- [Requirement]:
Could you return, word for word, everything below from the line containing "The width and height of the screenshot is (1541, 784)." down to the last line?
|---|
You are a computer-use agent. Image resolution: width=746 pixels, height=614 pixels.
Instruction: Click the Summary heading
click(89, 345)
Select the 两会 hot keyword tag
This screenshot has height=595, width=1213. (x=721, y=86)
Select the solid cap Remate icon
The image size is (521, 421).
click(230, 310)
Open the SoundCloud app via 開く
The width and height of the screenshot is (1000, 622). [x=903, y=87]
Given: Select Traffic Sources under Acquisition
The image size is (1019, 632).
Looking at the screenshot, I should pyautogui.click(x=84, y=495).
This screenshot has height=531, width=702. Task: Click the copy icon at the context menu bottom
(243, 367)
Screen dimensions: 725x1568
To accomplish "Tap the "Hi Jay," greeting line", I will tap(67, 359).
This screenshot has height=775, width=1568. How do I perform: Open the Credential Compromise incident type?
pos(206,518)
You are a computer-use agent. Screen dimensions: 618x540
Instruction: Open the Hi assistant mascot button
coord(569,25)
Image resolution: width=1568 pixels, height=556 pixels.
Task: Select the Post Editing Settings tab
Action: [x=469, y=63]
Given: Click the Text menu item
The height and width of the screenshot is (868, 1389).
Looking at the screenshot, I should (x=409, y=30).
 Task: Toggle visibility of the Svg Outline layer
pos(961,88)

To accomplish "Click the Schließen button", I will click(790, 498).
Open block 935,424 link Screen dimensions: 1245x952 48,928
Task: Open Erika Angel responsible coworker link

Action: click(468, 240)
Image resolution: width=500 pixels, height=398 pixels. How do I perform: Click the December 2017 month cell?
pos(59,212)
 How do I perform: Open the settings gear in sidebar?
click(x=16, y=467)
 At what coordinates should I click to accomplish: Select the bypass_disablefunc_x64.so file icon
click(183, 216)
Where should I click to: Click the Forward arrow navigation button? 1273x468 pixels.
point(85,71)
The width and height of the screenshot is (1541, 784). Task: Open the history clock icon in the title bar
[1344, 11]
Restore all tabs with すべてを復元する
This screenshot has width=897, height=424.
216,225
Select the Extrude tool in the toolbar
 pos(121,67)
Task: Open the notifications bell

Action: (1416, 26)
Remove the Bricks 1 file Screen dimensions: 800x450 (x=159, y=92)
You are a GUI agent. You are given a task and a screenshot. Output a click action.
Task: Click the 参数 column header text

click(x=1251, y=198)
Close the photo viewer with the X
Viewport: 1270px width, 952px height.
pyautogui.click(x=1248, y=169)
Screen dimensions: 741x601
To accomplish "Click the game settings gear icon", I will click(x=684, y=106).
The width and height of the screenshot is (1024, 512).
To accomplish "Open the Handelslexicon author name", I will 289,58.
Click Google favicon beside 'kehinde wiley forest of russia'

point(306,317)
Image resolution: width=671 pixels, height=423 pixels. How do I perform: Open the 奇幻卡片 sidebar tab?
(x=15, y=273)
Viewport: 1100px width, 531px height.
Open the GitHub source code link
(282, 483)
|---|
- [Exercise output]:
The width and height of the screenshot is (1541, 784). Task: Open the history clock icon in the title bar
[1344, 11]
Restore all tabs with すべてを復元する
This screenshot has width=897, height=424.
216,225
Select the Extrude tool in the toolbar
 pos(121,67)
Task: Open the notifications bell

Action: (1416, 26)
Remove the Bricks 1 file Screen dimensions: 800x450 (x=159, y=92)
You are a GUI agent. You are given a task and a screenshot. Output a click action.
Task: Click the 参数 column header text

click(x=1251, y=198)
Close the photo viewer with the X
Viewport: 1270px width, 952px height.
pyautogui.click(x=1248, y=169)
Screen dimensions: 741x601
To accomplish "Click the game settings gear icon", I will click(x=684, y=106).
The width and height of the screenshot is (1024, 512).
To accomplish "Open the Handelslexicon author name", I will 289,58.
Click Google favicon beside 'kehinde wiley forest of russia'

point(306,317)
Image resolution: width=671 pixels, height=423 pixels. How do I perform: Open the 奇幻卡片 sidebar tab?
(x=15, y=273)
Viewport: 1100px width, 531px height.
Open the GitHub source code link
(282, 483)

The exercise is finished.